Work to be completed -> Produce a word-for-word copy of the line that contains "You are a GUI" and each line after it through the end of the material, omitting pictures and all other lines.

*** Begin section ***

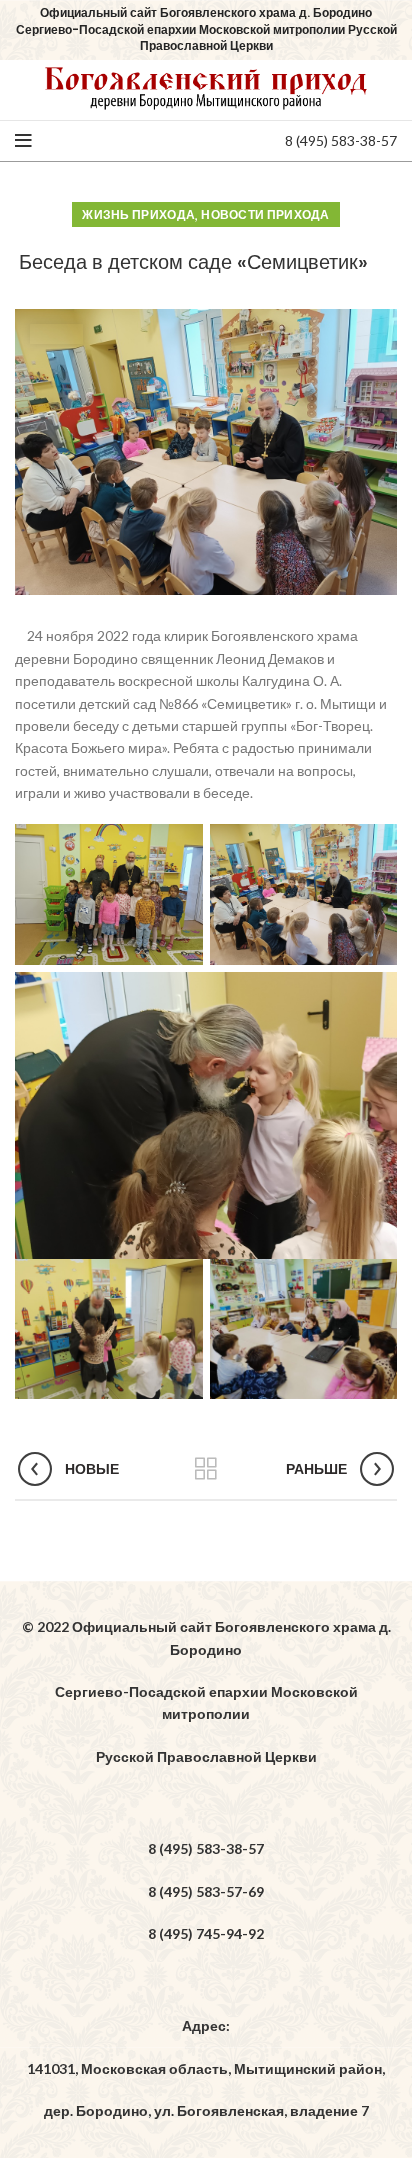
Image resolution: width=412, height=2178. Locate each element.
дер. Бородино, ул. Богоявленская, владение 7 (206, 2110)
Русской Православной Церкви (206, 1756)
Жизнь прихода (138, 214)
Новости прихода (265, 214)
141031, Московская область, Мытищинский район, (206, 2068)
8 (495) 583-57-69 (206, 1891)
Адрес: (206, 2025)
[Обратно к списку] (206, 1469)
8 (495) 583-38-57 (341, 140)
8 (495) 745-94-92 (206, 1933)
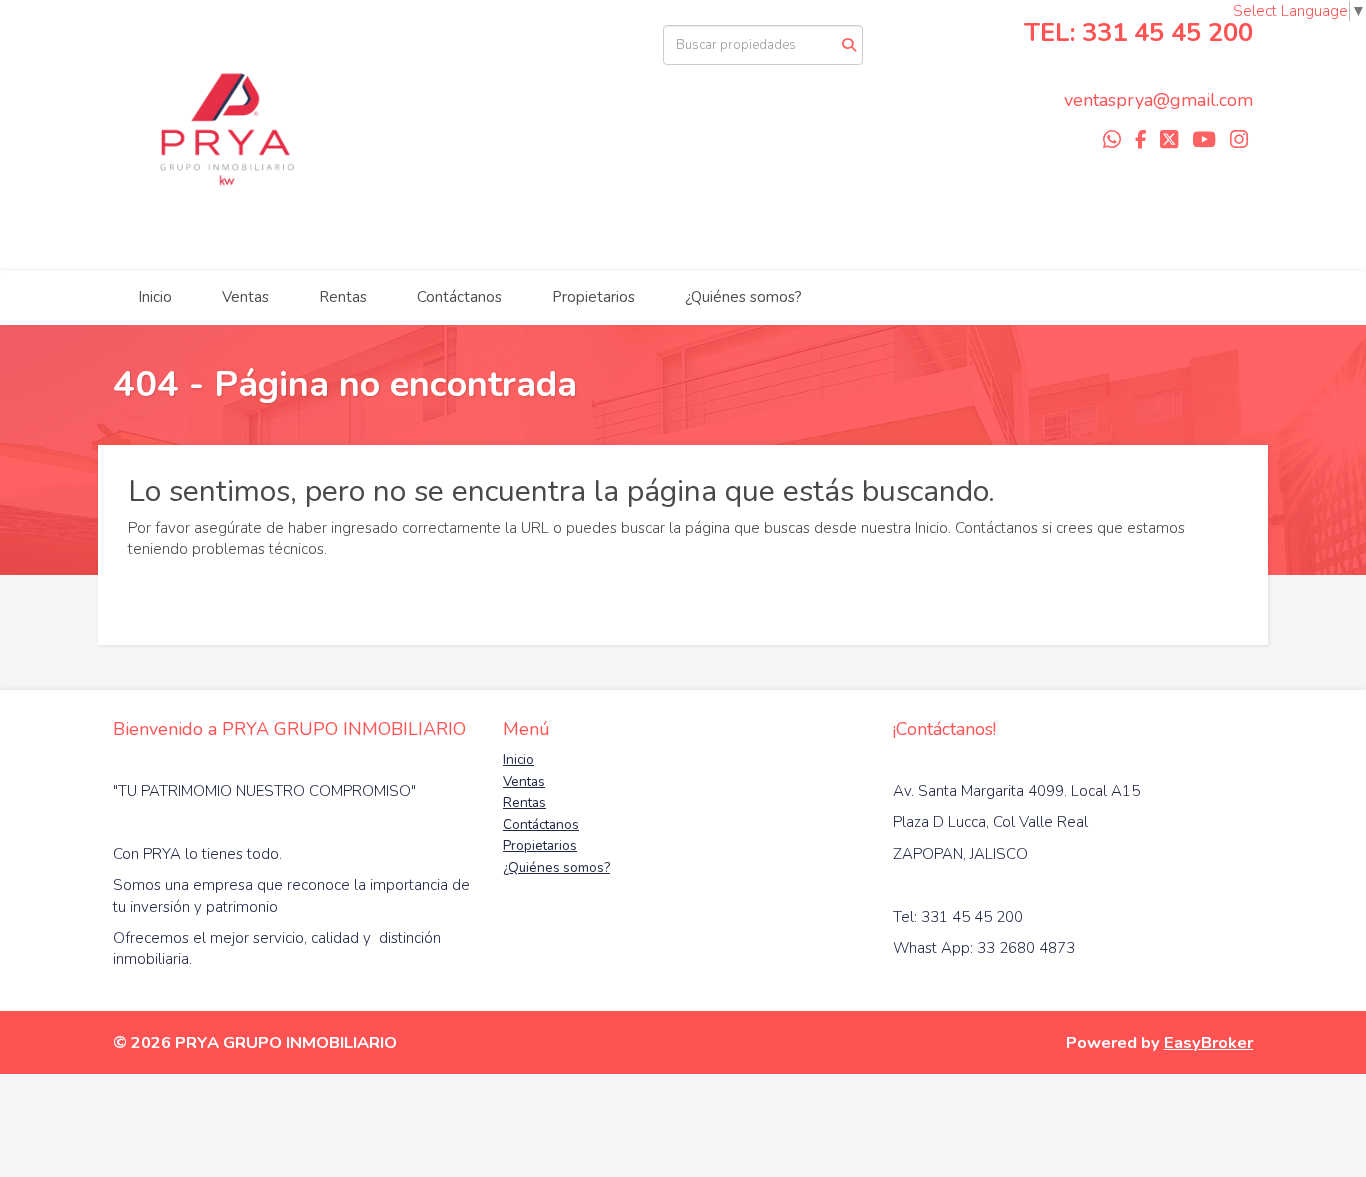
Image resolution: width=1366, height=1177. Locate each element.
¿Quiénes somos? (743, 297)
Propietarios (593, 297)
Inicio (155, 297)
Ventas (245, 297)
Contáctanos (459, 297)
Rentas (343, 297)
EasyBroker (1208, 1042)
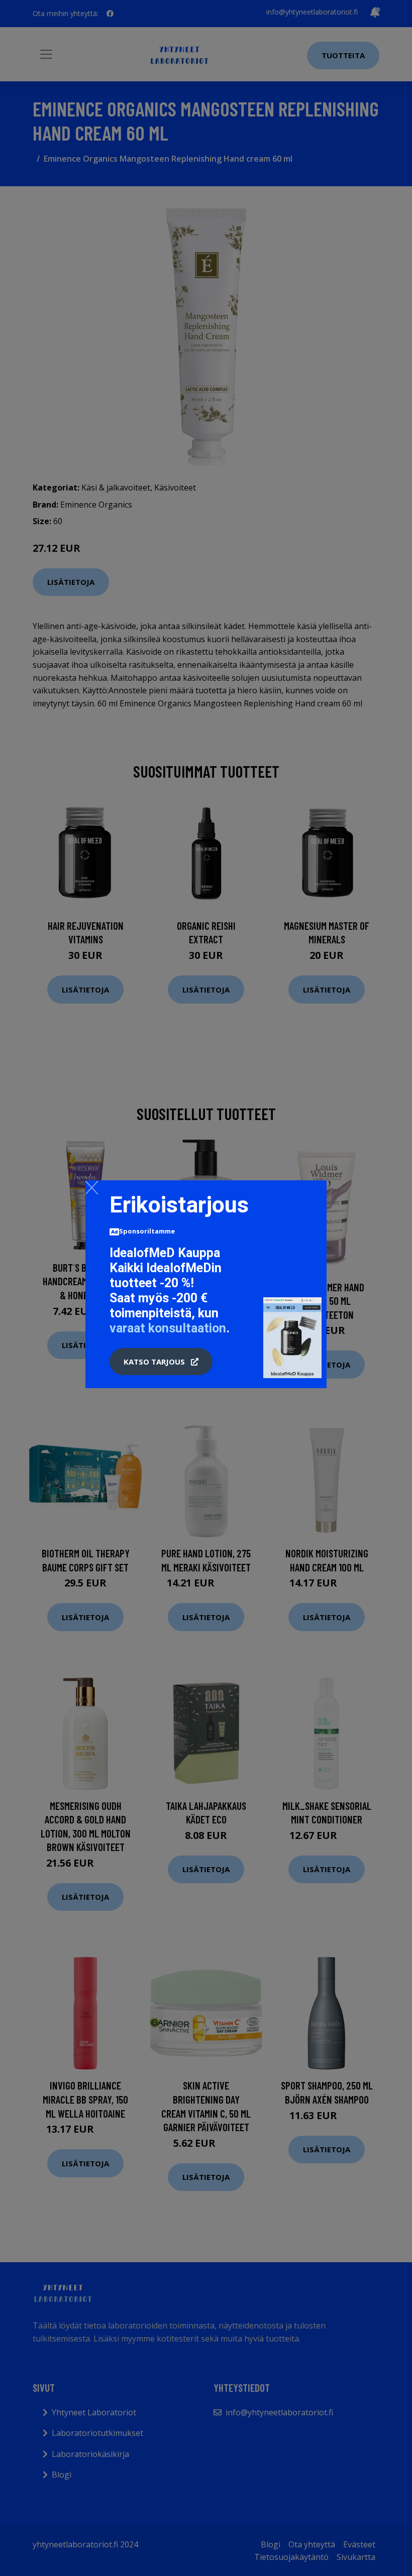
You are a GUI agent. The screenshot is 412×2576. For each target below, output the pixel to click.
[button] (161, 1361)
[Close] (91, 1187)
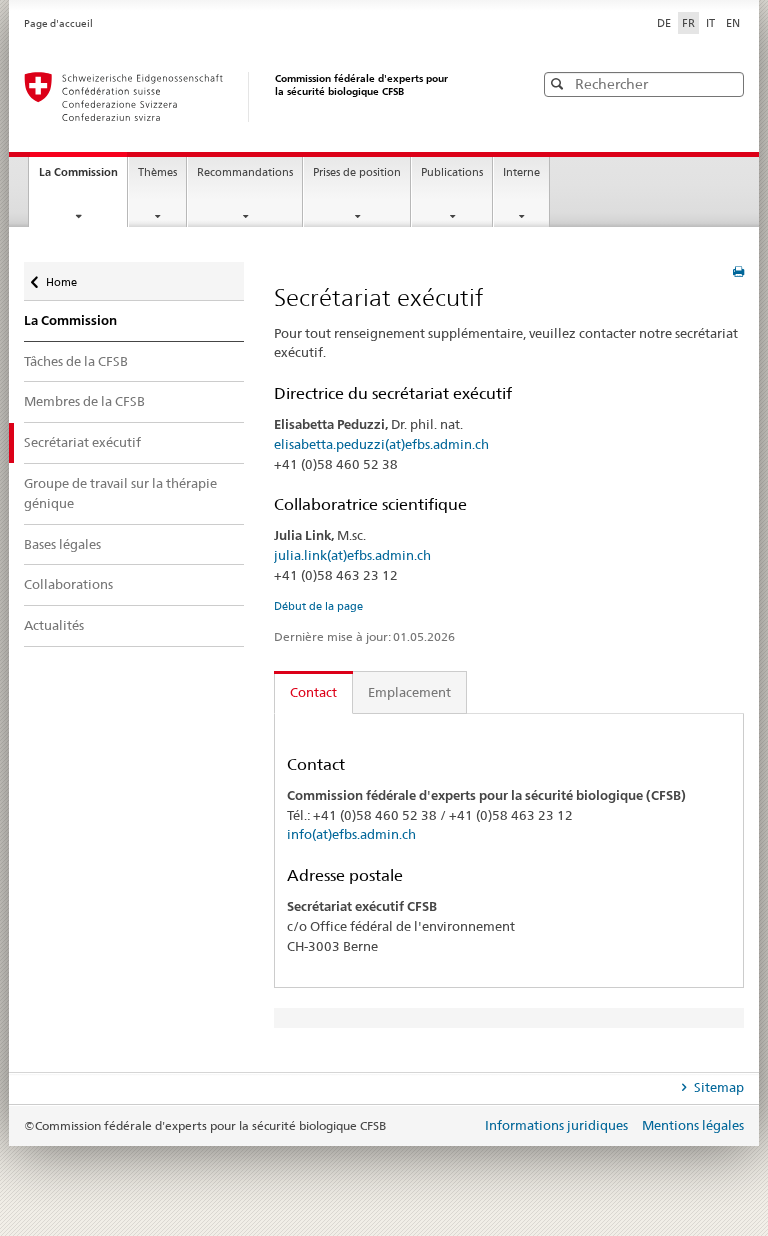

*** End section ***

Answer to this task ->
You are a GUI agent. The screenshot is 412×2576. For each target below, output the pixel to click.
[button] (161, 1361)
[Close] (91, 1187)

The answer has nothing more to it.